→ **DIRECTIONS**:
(A) Copy the post about running StorageOS on Kubernetes from "Since there is" to "Any pointers welcome!".
(B) Please continue the post about running StorageOS on Kubernetes from where it stops.

→ **EXCERPTED PASSAGE**:
* * *

Running StorageOS on Kubernetes

9/12/2018

I am trying to use StorageOS for dynamic volume provisioning on a self-hosted K8s cluster v1.11.1.

The StorageOS docs offer two options, one using the new CSI, the other using the StorageOS volume driver built into K8s. I first tried the CSI-based approach, but that failed. From what I could gather, getting CSI to work in K8s requires several preparatory steps (according to this reference), which seemed too advanced, so I tried to go the non-CSI route.

So I followed the docs and got the pods, services etc. created, but the pods are restarting all the time. A describe turns up the error:

Liveness probe failed: HTTP probe failed with statuscode: 500

Looking at the logs, I find tons of these:

time="2018-09-12T12:14:20Z" level=info msg="not first cluster node, joining first node" action=create address=192.168.34.201 category=etcd host=worker21 module=cp target=192.168.33.101
time="2018-09-12T12:14:20Z" level=error msg="failed to join existing cluster" action=create category=etcd endpoint="192.168.33.101,192.168.33.201,192.168.34.201,192.168.34.202" error="Get http://192.168.33.101:5705/v1/members: dial tcp 192.168.33.101:5705: connect: connection refused" module=cp

Since there is mention of etcd, it seems StorageOS cannot find it. I was assuming that it would use the etcd of my cluster. Unfortunately, I couldn't find any instructions to set up etcd specifically for StorageOS. On the other hand, the port 5705 is the StorageOS REST API, so maybe that isn't even the problem. Any pointers welcome!

* * *

→ **DATA PROVIDED**:

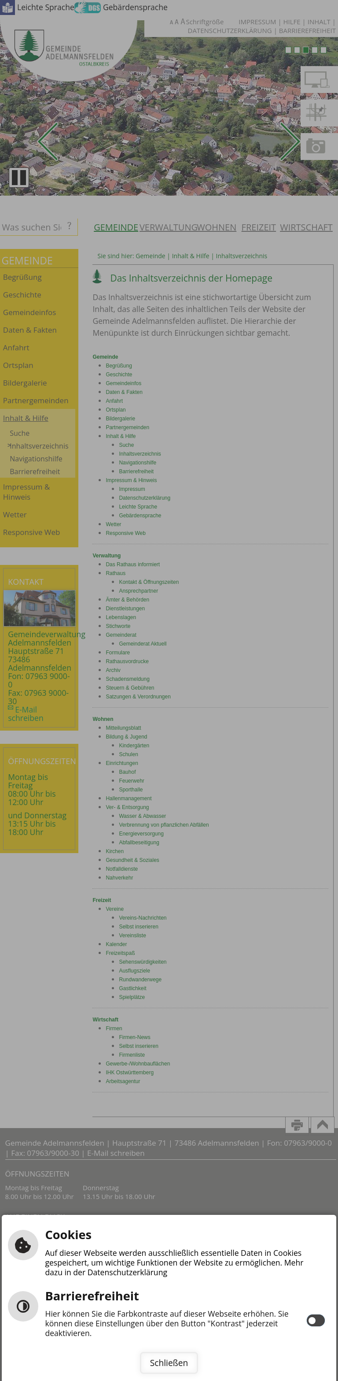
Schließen (169, 1363)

* * *

→ **RESPONSE LIST**:
(A)
Since there is mention of etcd, it seems StorageOS cannot find it. I was assuming that it would use the etcd of my cluster. Unfortunately, I couldn't find any instructions to set up etcd specifically for StorageOS. On the other hand, the port 5705 is the StorageOS REST API, so maybe that isn't even the problem. Any pointers welcome!

(B)
-- PalatinateJ
kubernetes

1 Answer

9/13/2018

Well, turns out that reading the readme helped. ;-) The scripts by default try to deploy the StorageOS daemonset on all nodes - including the master(s). If those are configured to not accept workloads, the whole deployment will fail. Solution is to manually maintain the JOIN variable in the deploy-storageos script.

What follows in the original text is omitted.